Could you return the listing below line for line, with every line identical to the original?

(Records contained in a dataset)
----

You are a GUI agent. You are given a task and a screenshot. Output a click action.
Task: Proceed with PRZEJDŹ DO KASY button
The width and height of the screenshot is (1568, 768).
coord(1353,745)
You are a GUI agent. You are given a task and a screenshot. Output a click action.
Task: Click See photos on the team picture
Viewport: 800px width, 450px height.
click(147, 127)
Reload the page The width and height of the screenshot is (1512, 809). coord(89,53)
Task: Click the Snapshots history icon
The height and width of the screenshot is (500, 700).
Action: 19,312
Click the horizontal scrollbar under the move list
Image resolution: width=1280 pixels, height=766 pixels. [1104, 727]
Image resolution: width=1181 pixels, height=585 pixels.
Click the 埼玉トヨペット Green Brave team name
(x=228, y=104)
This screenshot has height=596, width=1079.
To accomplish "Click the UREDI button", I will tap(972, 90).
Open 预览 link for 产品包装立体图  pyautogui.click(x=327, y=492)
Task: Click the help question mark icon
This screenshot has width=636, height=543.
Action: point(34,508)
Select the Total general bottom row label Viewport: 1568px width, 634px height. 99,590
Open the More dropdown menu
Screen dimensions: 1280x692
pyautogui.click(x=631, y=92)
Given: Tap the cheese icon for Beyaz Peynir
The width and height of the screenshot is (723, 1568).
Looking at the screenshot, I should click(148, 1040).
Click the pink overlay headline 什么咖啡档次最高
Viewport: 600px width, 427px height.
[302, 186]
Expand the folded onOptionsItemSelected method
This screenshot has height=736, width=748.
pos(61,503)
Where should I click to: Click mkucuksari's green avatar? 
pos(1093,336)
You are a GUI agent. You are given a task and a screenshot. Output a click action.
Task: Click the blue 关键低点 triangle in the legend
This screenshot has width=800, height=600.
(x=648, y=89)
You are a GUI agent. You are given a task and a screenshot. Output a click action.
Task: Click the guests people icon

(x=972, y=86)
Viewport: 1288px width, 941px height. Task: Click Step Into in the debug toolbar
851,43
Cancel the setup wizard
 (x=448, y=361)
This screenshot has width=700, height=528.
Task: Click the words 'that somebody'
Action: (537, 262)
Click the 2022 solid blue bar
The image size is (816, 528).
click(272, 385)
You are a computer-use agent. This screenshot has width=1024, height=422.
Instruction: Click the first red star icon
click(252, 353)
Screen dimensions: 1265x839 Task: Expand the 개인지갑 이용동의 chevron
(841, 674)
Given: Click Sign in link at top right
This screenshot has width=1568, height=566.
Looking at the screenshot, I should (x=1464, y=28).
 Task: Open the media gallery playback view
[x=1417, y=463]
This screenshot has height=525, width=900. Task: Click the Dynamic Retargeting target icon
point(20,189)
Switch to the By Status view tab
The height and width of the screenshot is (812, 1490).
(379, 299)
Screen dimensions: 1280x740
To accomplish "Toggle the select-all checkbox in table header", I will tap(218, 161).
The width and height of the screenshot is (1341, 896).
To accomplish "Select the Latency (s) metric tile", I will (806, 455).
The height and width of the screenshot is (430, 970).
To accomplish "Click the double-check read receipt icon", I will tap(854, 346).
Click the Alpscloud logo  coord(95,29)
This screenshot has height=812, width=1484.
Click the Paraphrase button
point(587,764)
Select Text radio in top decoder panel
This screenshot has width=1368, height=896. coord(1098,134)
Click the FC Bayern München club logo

----

### OUTPUT OF THE EXERCISE
You are a GUI agent. You are given a task and a screenshot. Output a click action.
Task: Proceed with PRZEJDŹ DO KASY button
The width and height of the screenshot is (1568, 768).
coord(1353,745)
You are a GUI agent. You are given a task and a screenshot. Output a click action.
Task: Click See photos on the team picture
Viewport: 800px width, 450px height.
click(147, 127)
Reload the page The width and height of the screenshot is (1512, 809). coord(89,53)
Task: Click the Snapshots history icon
The height and width of the screenshot is (500, 700).
Action: 19,312
Click the horizontal scrollbar under the move list
Image resolution: width=1280 pixels, height=766 pixels. [1104, 727]
Image resolution: width=1181 pixels, height=585 pixels.
Click the 埼玉トヨペット Green Brave team name
(x=228, y=104)
This screenshot has height=596, width=1079.
To accomplish "Click the UREDI button", I will tap(972, 90).
Open 预览 link for 产品包装立体图  pyautogui.click(x=327, y=492)
Task: Click the help question mark icon
This screenshot has width=636, height=543.
Action: point(34,508)
Select the Total general bottom row label Viewport: 1568px width, 634px height. 99,590
Open the More dropdown menu
Screen dimensions: 1280x692
pyautogui.click(x=631, y=92)
Given: Tap the cheese icon for Beyaz Peynir
The width and height of the screenshot is (723, 1568).
Looking at the screenshot, I should click(148, 1040).
Click the pink overlay headline 什么咖啡档次最高
Viewport: 600px width, 427px height.
[302, 186]
Expand the folded onOptionsItemSelected method
This screenshot has height=736, width=748.
pos(61,503)
Where should I click to: Click mkucuksari's green avatar? 
pos(1093,336)
You are a GUI agent. You are given a task and a screenshot. Output a click action.
Task: Click the blue 关键低点 triangle in the legend
This screenshot has width=800, height=600.
(x=648, y=89)
You are a GUI agent. You are given a task and a screenshot. Output a click action.
Task: Click the guests people icon

(x=972, y=86)
Viewport: 1288px width, 941px height. Task: Click Step Into in the debug toolbar
851,43
Cancel the setup wizard
 (x=448, y=361)
This screenshot has width=700, height=528.
Task: Click the words 'that somebody'
Action: (537, 262)
Click the 2022 solid blue bar
The image size is (816, 528).
click(272, 385)
You are a computer-use agent. This screenshot has width=1024, height=422.
Instruction: Click the first red star icon
click(252, 353)
Screen dimensions: 1265x839 Task: Expand the 개인지갑 이용동의 chevron
(841, 674)
Given: Click Sign in link at top right
This screenshot has width=1568, height=566.
Looking at the screenshot, I should (x=1464, y=28).
 Task: Open the media gallery playback view
[x=1417, y=463]
This screenshot has height=525, width=900. Task: Click the Dynamic Retargeting target icon
point(20,189)
Switch to the By Status view tab
The height and width of the screenshot is (812, 1490).
(379, 299)
Screen dimensions: 1280x740
To accomplish "Toggle the select-all checkbox in table header", I will tap(218, 161).
The width and height of the screenshot is (1341, 896).
To accomplish "Select the Latency (s) metric tile", I will (806, 455).
The height and width of the screenshot is (430, 970).
To accomplish "Click the double-check read receipt icon", I will tap(854, 346).
Click the Alpscloud logo  coord(95,29)
This screenshot has height=812, width=1484.
Click the Paraphrase button
point(587,764)
Select Text radio in top decoder panel
This screenshot has width=1368, height=896. coord(1098,134)
Click the FC Bayern München club logo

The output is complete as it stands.